Originally erected in Palencia, Spain at the turn of the 19th century, this brick building was intended to house criminals from petty crimes to serious offences. Now, over 100 years later, this building — thanks to EXIT Architects — has transformed in a hub of cultural education for the local residents. What used to be the Palencia Provincial Prison is now rechristened the Palencia Civic Center, a neo-mudejar style building which offers services ranging from music lessons, meeting rooms, a public library, and much more.

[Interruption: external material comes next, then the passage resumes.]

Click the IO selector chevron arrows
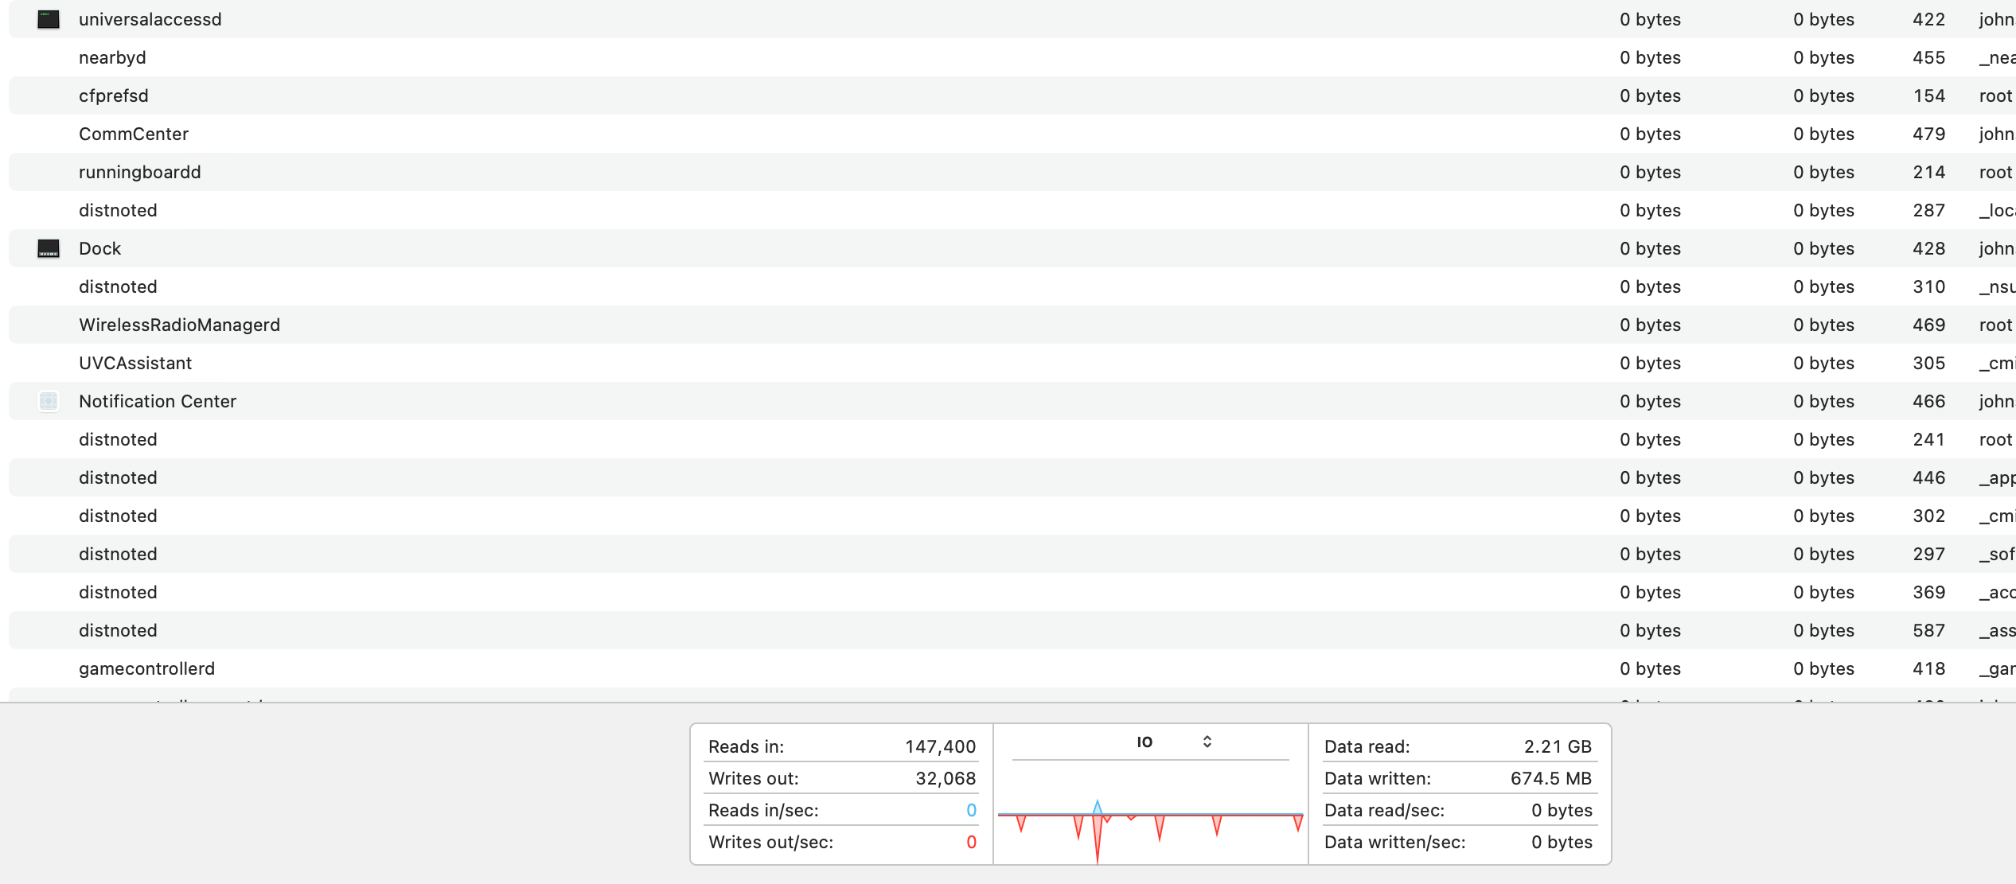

EXIT Architects strongly believed that this rugged building was a prime candidate for renovation, so they completely stripped the structure (except the load-bearing walls). They eventually installed zinc panelling to replace the roofs, and then infilled the open walls with transparent tiles. Since the main four wings of the prison offered a great form for organization, the architects decided to fill the spaces between with brand new open spaces. The architects had difficulty lighting the dimmer spaces — for security purposes rather than natural light — and stated that, “it is a project that respects the existing building, which is given a contemporary, lighter appearance, and where the natural light will play a key role.” In order to save as much as the existing building as they could, EXIT Architects selected a semi-transparent louver to clad the new walls and ceilings, as seen above.

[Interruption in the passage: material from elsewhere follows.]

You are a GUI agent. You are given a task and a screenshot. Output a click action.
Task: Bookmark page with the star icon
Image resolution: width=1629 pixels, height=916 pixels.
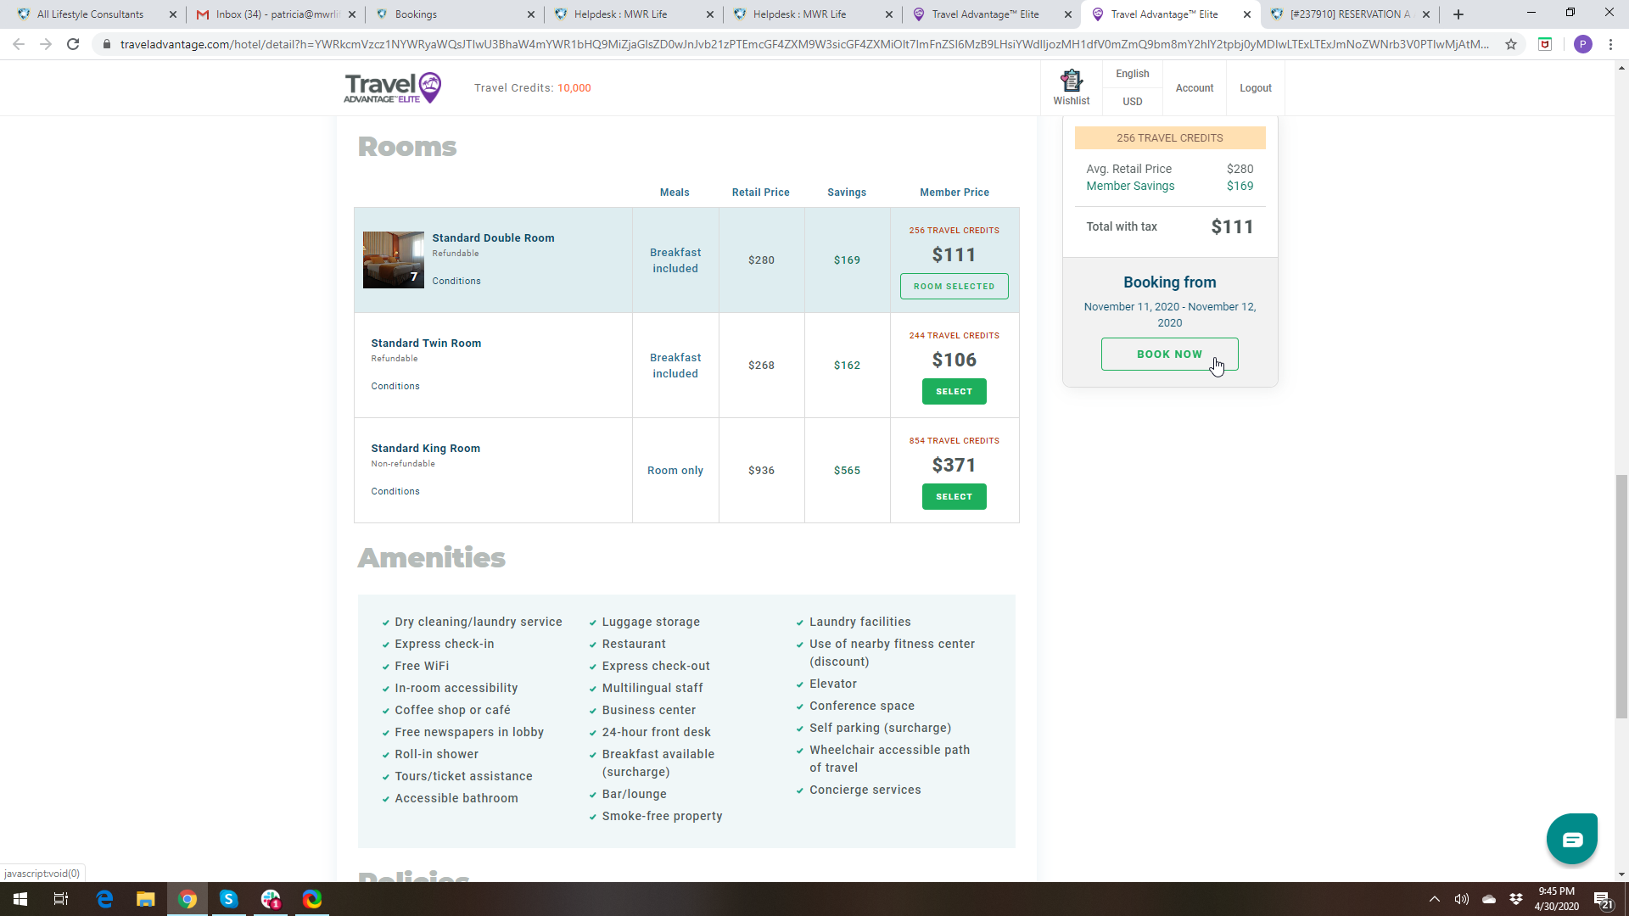click(x=1511, y=44)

The Palencia Civic Center’s library serves as the building’s centerpiece, and is located within one of the old cell blocks, naturally lit by large circular skylights cut through the existing structure. An additional feature includes a roofscape formed by lights that the visitors can relax on. Even though Spain is a budget-strapped country (and while the EU is closely watching both it and Greece), its budget for cultural and public works projects has shrunk rapidly; noteworthy architect Dame Zaha Hadid previously stated that there’s no room for austerity in architecture (READ HERE). It’s a excellent example of design professionals engaging in green/sustainable architecture (since the most green buildings are buildings that already exist) as architects look at ways to work more with less.